# [Your task]
Nothing but the lines below from the one with "Given: Pick the black thread color swatch" through the one with "Task: Click the plus icon to add history tab" should be output, each exactly as given, and no pictures.

# [Supplied material]
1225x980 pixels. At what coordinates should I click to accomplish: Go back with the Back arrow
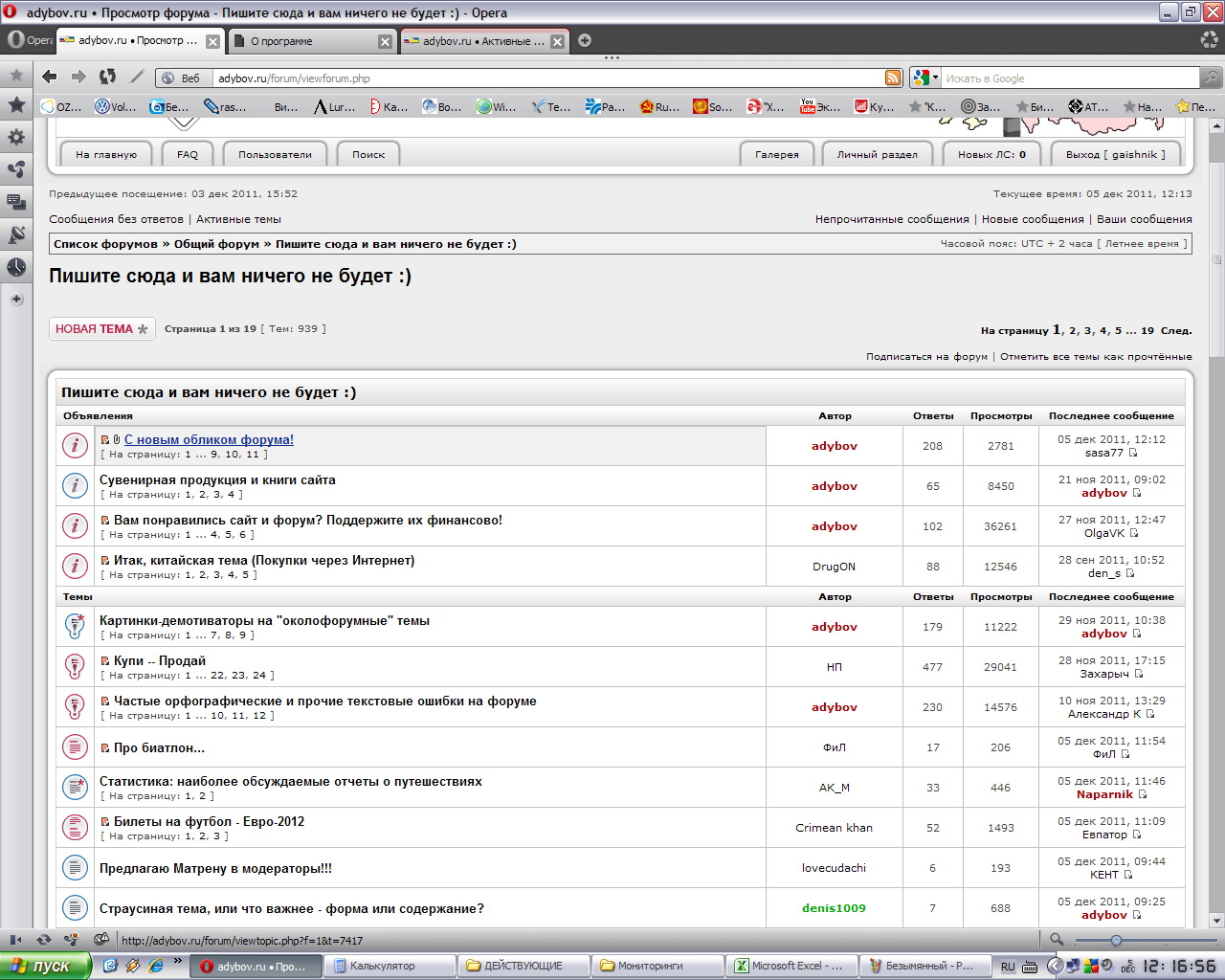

--

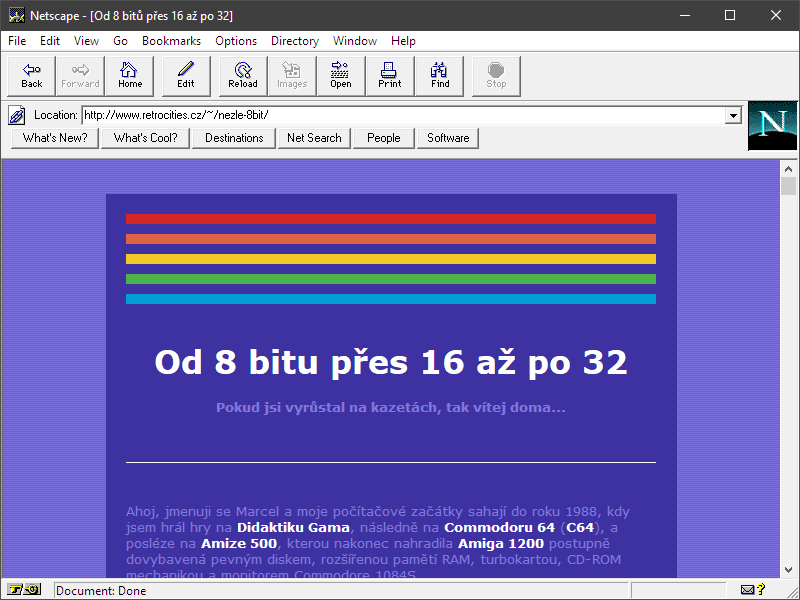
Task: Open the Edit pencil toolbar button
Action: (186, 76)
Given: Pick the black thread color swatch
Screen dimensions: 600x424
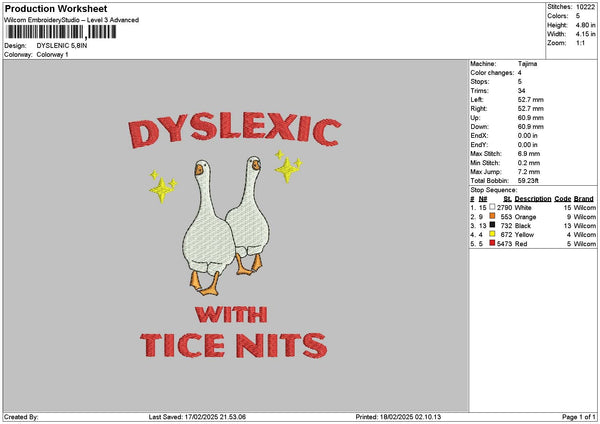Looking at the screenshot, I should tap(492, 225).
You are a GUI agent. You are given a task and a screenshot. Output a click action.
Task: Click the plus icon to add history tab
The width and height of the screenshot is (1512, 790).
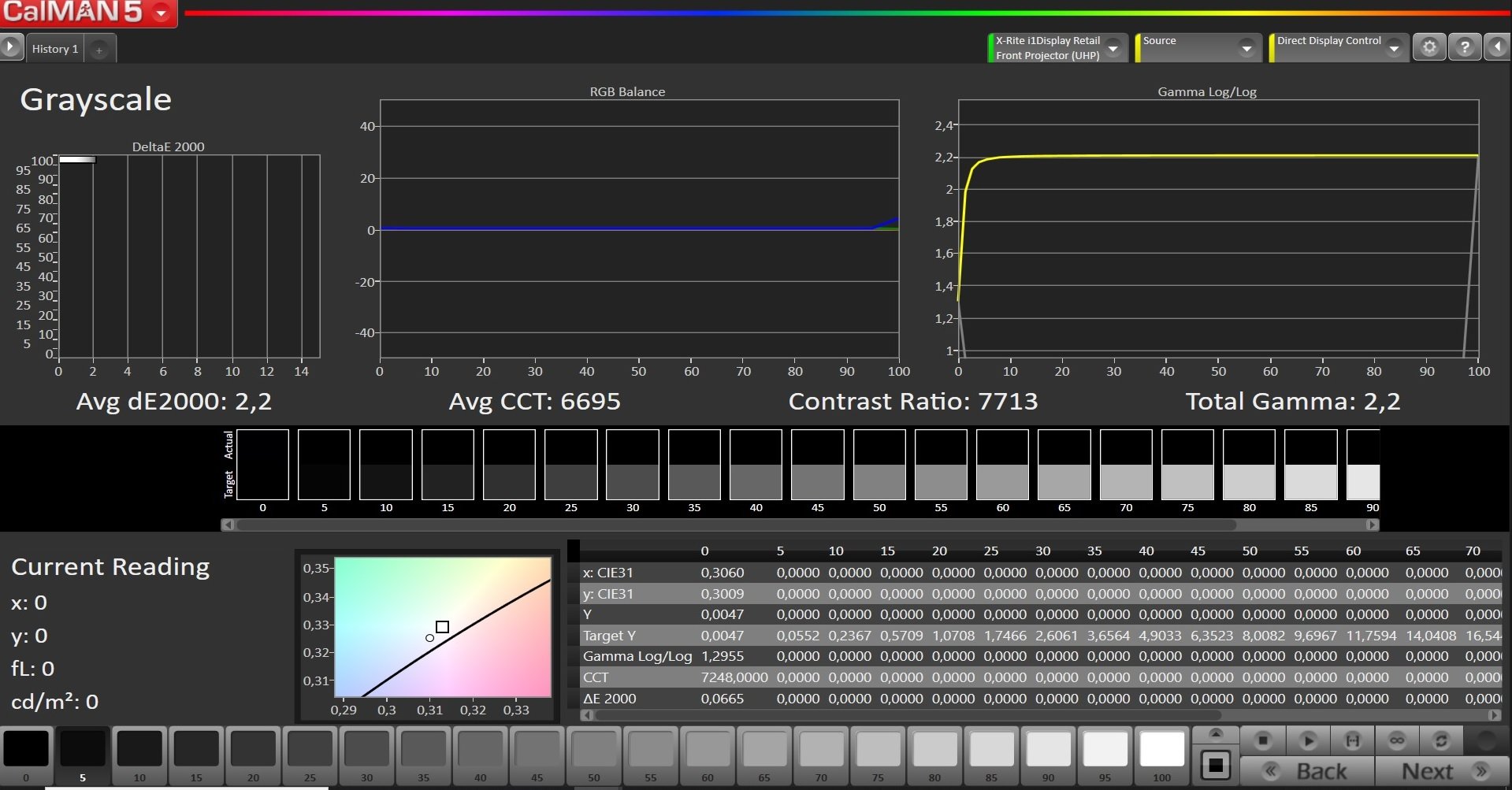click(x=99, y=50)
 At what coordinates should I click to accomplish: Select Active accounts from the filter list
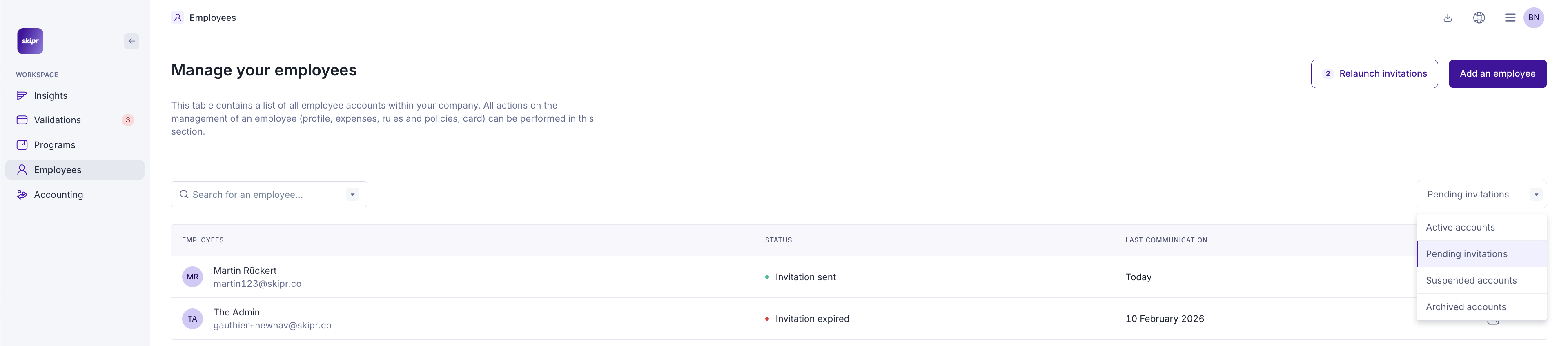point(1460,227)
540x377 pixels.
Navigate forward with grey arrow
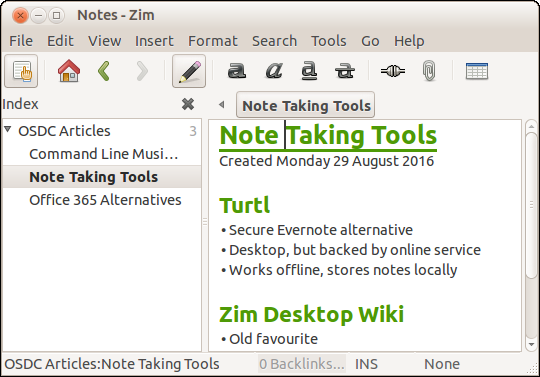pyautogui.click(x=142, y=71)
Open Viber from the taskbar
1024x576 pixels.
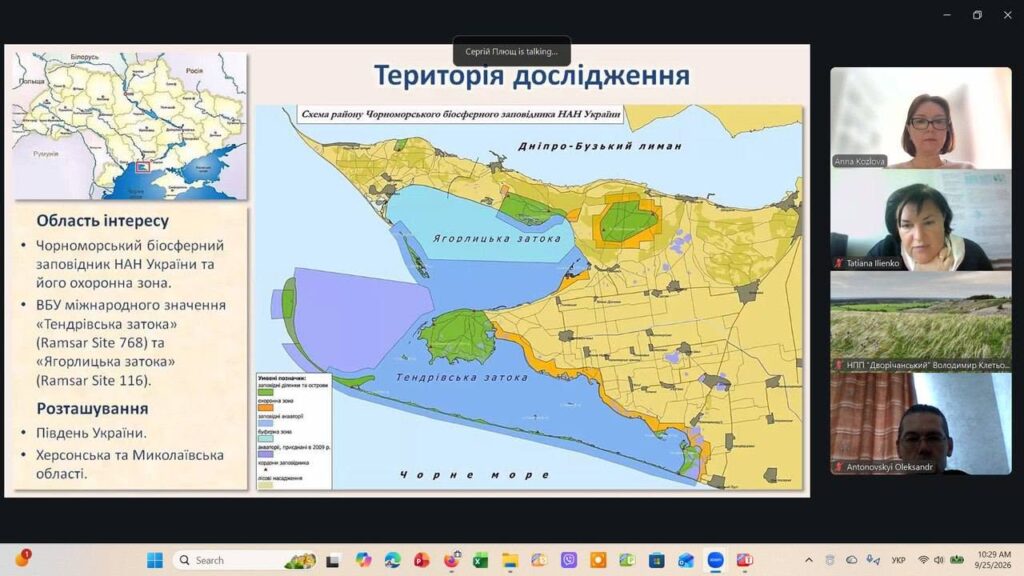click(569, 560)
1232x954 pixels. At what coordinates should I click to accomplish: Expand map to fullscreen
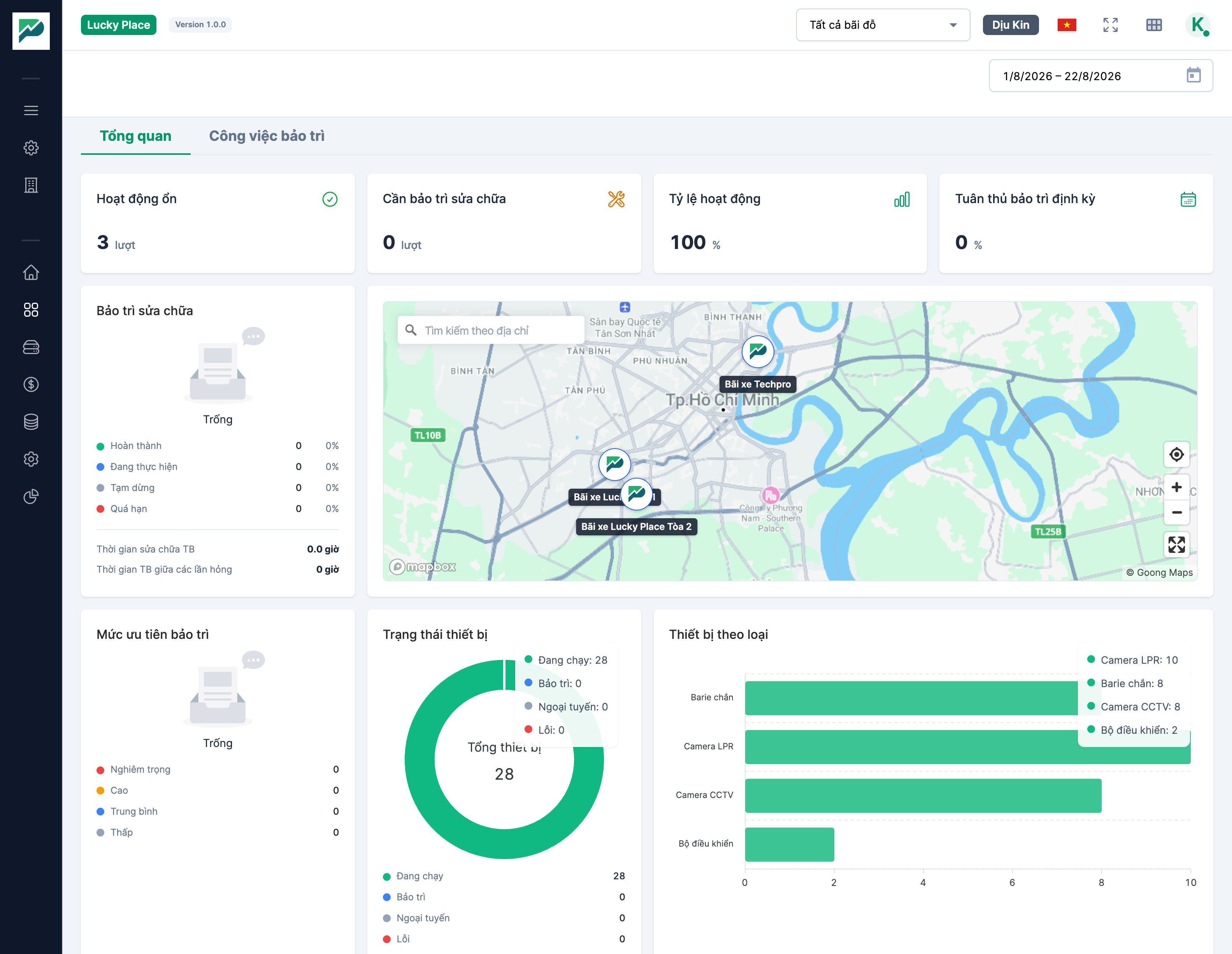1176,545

# [Response area]
Given: Pick the black thread color swatch
Screen dimensions: 600x424
Looking at the screenshot, I should tap(492, 225).
You are a GUI agent. You are given a task and a screenshot. Output a click action.
Task: Click the plus icon to add history tab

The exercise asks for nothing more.